By Mario Larouche, Engineering Director, Synplicity, Inc.

Introduction

High-performance, high-capacity FPGAs continue to experience an exponential growth in usage, both in their role as prototypes for ASIC/SoC designs and as systems in their own right. These designs typically involve complex combinations of hardware and embedded software (and also, possibly, application software). This is resulting in a verification crisis, because detecting, isolating, debugging, and correcting bugs now consumes significantly more time, money, and engineering resources than creating the design in the first place.

The problem is that bugs in this class of design can be buried deep in the system and they may manifest themselves in non-deterministic ways based on complex and unexpected interactions between the hardware and the software. Simply detecting these bugs can require extremely long and time-consuming test sequences.
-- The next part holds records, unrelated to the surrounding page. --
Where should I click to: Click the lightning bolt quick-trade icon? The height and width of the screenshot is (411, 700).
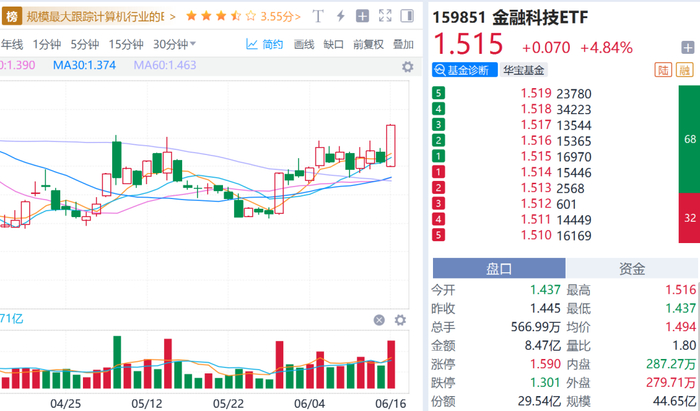(x=341, y=16)
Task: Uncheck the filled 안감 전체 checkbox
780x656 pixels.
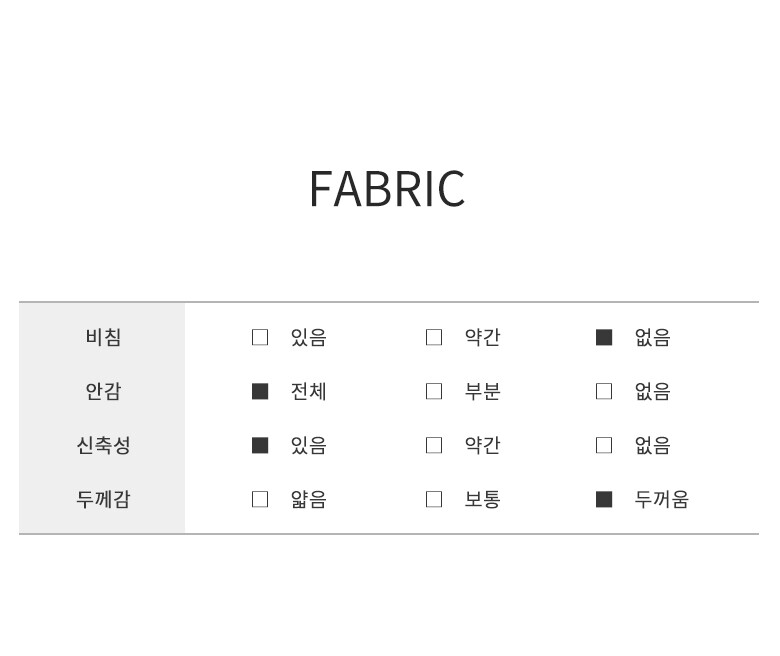Action: [x=260, y=391]
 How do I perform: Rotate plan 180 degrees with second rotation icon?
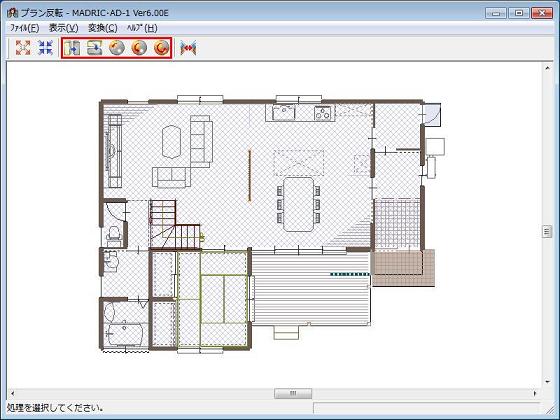[139, 48]
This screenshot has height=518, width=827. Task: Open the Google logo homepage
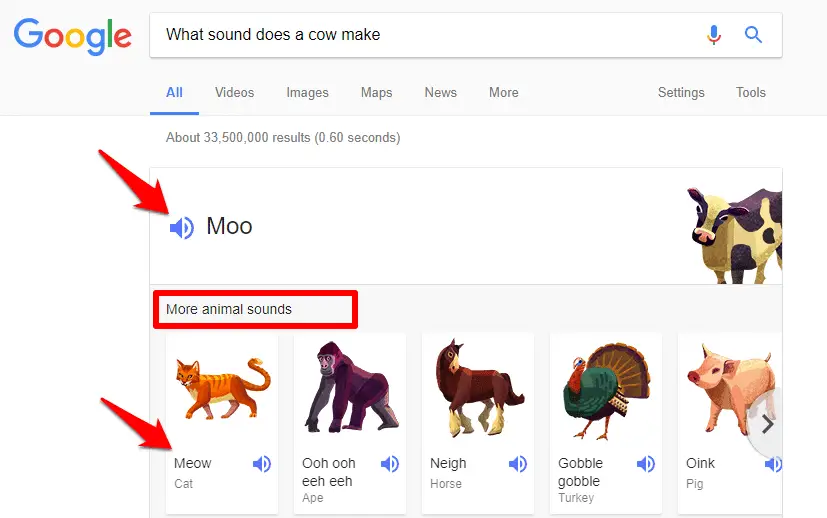coord(73,36)
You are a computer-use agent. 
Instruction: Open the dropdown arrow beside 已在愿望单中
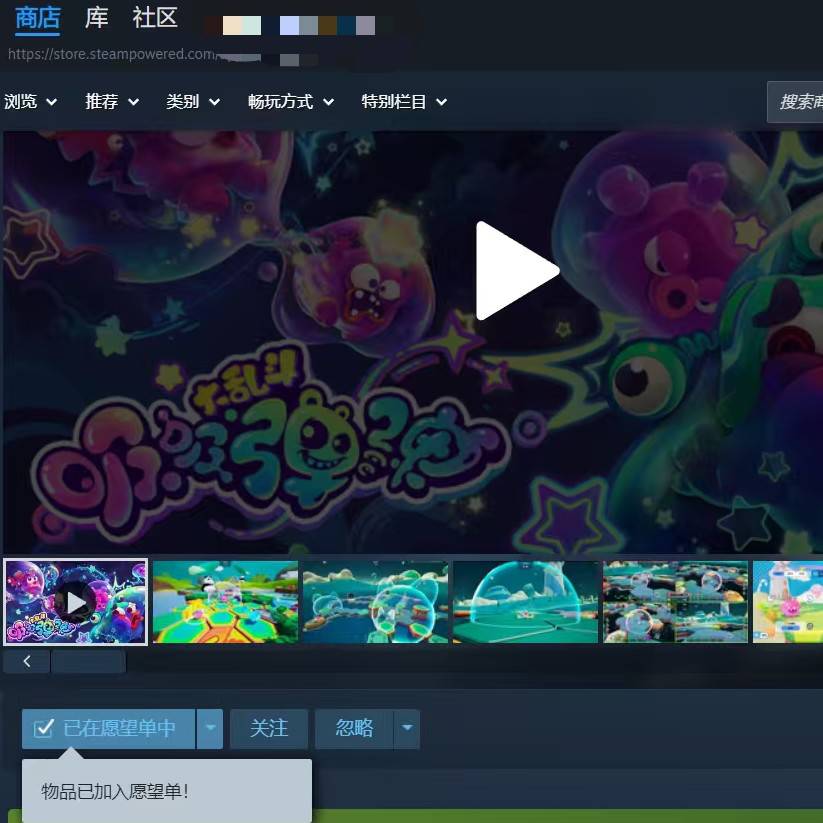(209, 729)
Once a problem is detected, actually debugging the design requires a significant amount of time and effort. Furthermore, when verification tests are performed using real-world data such as a live video stream from a digital camera, an intermittent bug may be difficult (if not impossible) to replicate.

There are a variety of verification options available to engineers, including software simulation, hardware simulation acceleration, hardware emulation, and FPGA-based prototypes. Each approach has its advantages and disadvantages (Table 1). RTL simulators, for example, are relatively inexpensive, but full-system verification performed using this approach is extremely slow. One major advantage of software simulation is visibility into the design. Having said this, as more signals are monitored and the values of these signals are captured, the simulation slows still farther.

Table 1. Comparison of conventional verification technologies

At the other end of the performance curve are FPGAs, which offer a significant advantage with regard to their ability to run at real-time hardware speeds. In the case of ASIC/SoC designs, FPGA-based prototypes are also relatively inexpensive as compared to hardware acceleration and emulation solutions. Until now, however, FPGAs have suffered from the problem of gaining visibility to their internal state and signals.

This paper first provides an overview of the various conventional verification options available to designers and summarizes the advantages and disadvantages of these different techniques. The paper next introduces an innovative, patented new technology called TotalRecall™, which provides 100% visibility into an FPGA - including the registers, combinational logic, and memory blocks - while allowing the FPGA to be used at full real-time hardware speeds. When a bug is detected, the data from the TotalRecall technology can be used to initialize a software simulator with the state of the design hundreds or thousands of cycles before the bug occurred, and also to provide the test sequence that will take the design from this initial state to the bug.